The Rorodata Platform has built-in support for managing multiple versions of machine learning models. Along with storing the models, it allows keeping track of any metadata required to identify what went into building the model and also attaching any related files.

Overview

Every project can have zero or more model repositories. Each model repository manages multiple versions of one model. Each version is called a ModelImage, which contains the serialized model object, associated metadata and attached files.

+-----------------------------------------------+
| ModelRepository A                             |
|                                               |
|  ModelImage - v1         ModelImage - v2      |
| +---------------+       +---------------+     |
| | Model v1      |       | Model v1      |     |
| +---------------+       +---------------+     |
| | Metadata v1   |       | Metadata v1   |     |
| +---------------+       +---------------+     |
+-----------------------------------------------+

+-----------------------------------------------+
| ModelRepository B                             |
|                                               |
|  ModelImage - v1         ModelImage - v2      |
| +---------------+       +---------------+     |
| | Model v1      |       | Model v1      |     |
| +---------------+       +---------------+     |
| | Metadata v1   |       | Metadata v1   |     |
| +---------------+       +---------------+     |
+-----------------------------------------------+

The system stores all the models and the attachments in an S3 bucket and the metadata is stored in a SQL database.

The Python Interface

Here is a sample script to save a new version of an ML model:

import roro
project = roro.get_current_project()
model_repo = project.get_model_repository("credit-risk")

# run the training algorithm to build the model
model = train_machine_learning_model()

model_image = model_repo.new_model_image(model)
model_image['Input-Data-Source'] = 's3://credit-risk-dataset-201706'
model_image['Accuracy'] = 0.89
model_image.save(comment="Built new model using the data till June 2017")

And another script that predicts from a saved model.

import roro

project = roro.get_current_project()

# Take the repo for required model
model_repo = project.get_model_repository("credit-risk")

# get the image of the latest version or any tag
model_image = model_repo.get_model_image(tag="latest")

# get the actual model object
model = model_image.get_model()

def predict(features):
    return model.predict(features)

The API

class Project
get_model_repository(name)

Returns the ModelRepository with given name.

list_model_repositories()

Returns all the model repositories associated with this project.

create_model_repository(name)

Creates a new ModelRepository with given name.

class ModelRepository
new_model_image(self, model)

Creates a new model image.

The save method must be called on the model image object after preparing the image by adding metadata and attachments.

get_model_image(self, version=None, tag=None)

Returns the model image with given version number or tag name.

get_tags(self)

Returns all the tags available in this repository.

add_tag(self, tag, version)

Tags the specified version of the model image as given tag name.

class ModelImage

ModelImage represents one version of an ML model and its assocated metadata.

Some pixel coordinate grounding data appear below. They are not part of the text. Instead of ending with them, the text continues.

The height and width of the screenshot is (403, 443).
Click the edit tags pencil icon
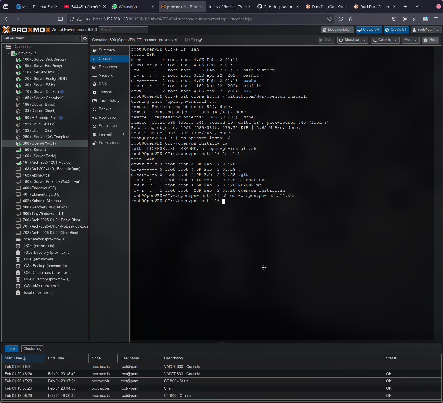[x=201, y=40]
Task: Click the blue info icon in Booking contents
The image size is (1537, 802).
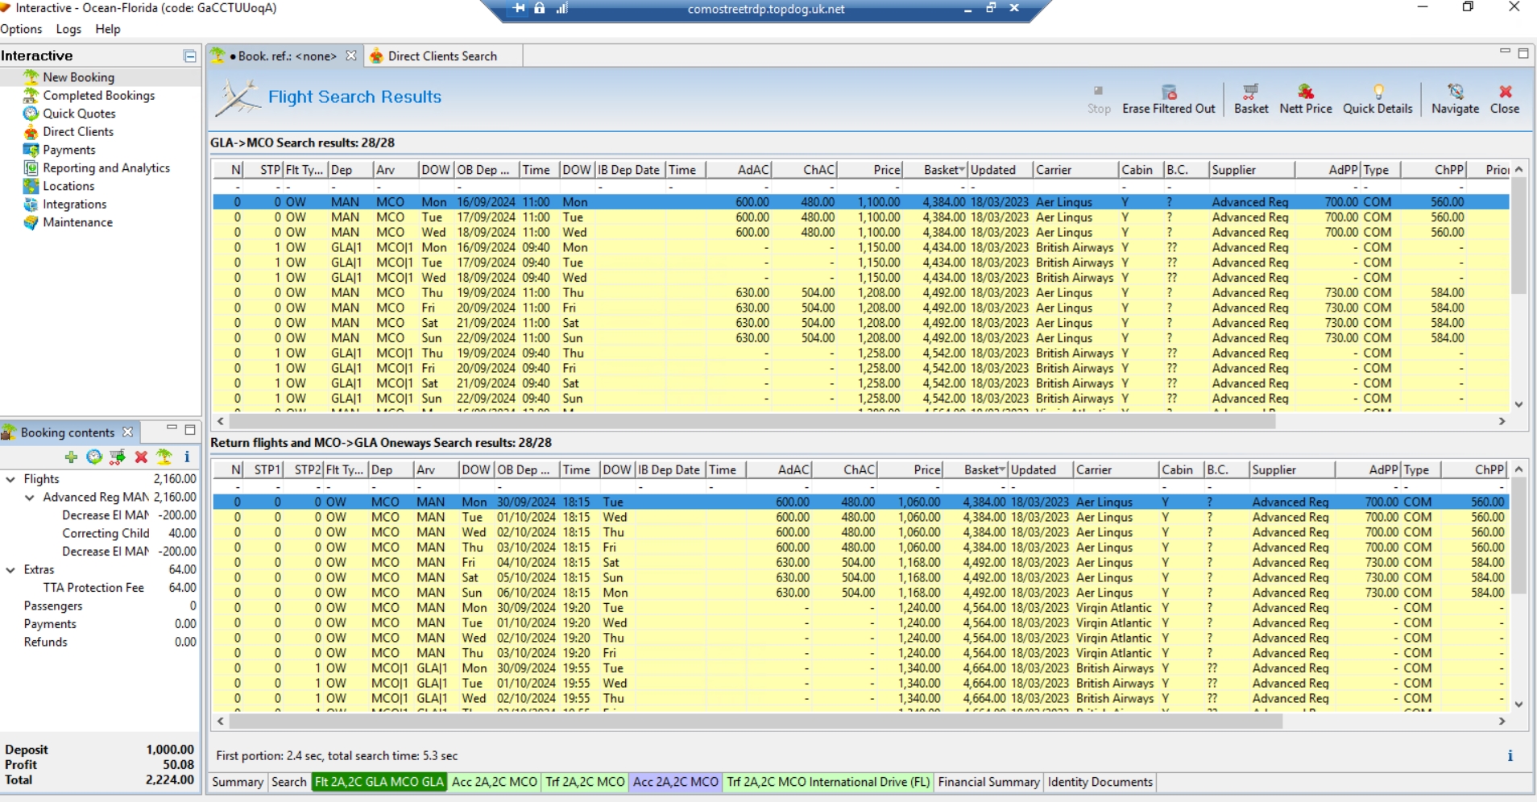Action: click(187, 457)
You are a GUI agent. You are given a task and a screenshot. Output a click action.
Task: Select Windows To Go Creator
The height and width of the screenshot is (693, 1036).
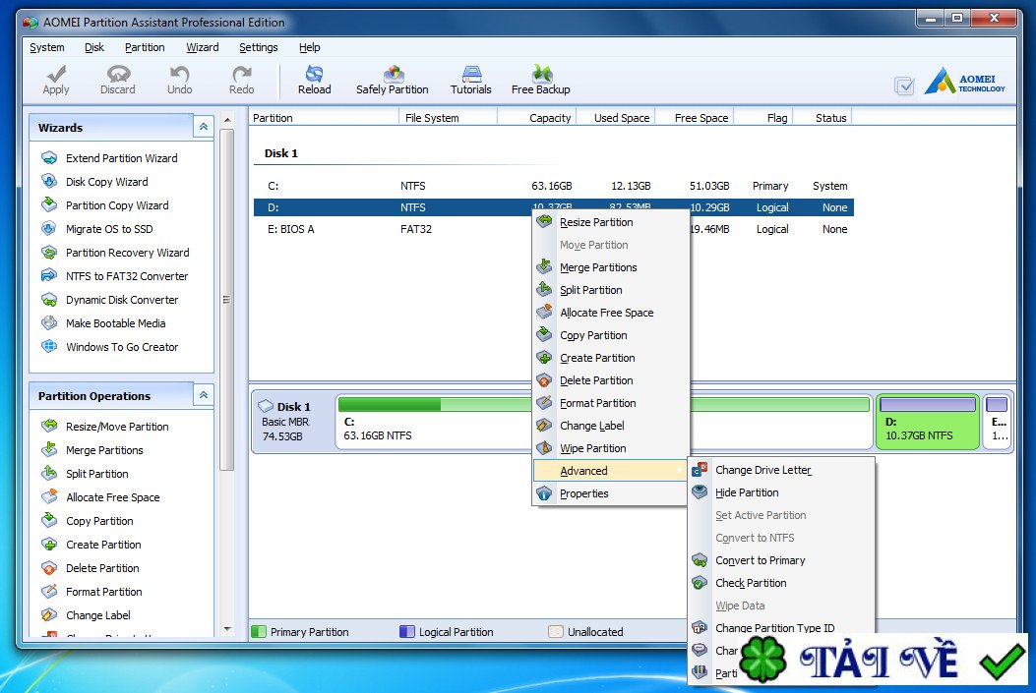pos(121,347)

Metadata can be added to a model image like a dictionary.

model_image['Accuracy'] = 0.83
model_image['Input-Source'] = 's3://credit-risk-201706'

Some metadata like timestamp, author etc. are automatically added.

save(self, comment)

Saves the model image as a new version.

__getattr__(self, name)

Returns the metadata with given name.

__setattr__(self, name, value)

Set value of the metadata attribute with given name.

get_metadata(self)

Returns all metadata as a dictionary.

set_metadata(self, metadata)

Sets the model metadata.

get_model(self)

Returns the model object.

version

Version number of this model image.

The Command-line API

The Rorodata platform also provides a way to browse though the models from command line.

roro models

Lists all model repositories in the project.

roro models:create name

Creates a new model repository.

roro models:log [name]

Shows a log of model saves.

roro models:show name:version-tag

Shows the metadata of the model image specified by model name and version or tag.

roro models:download name:version-tag

Downloads the model of name with given version or tag.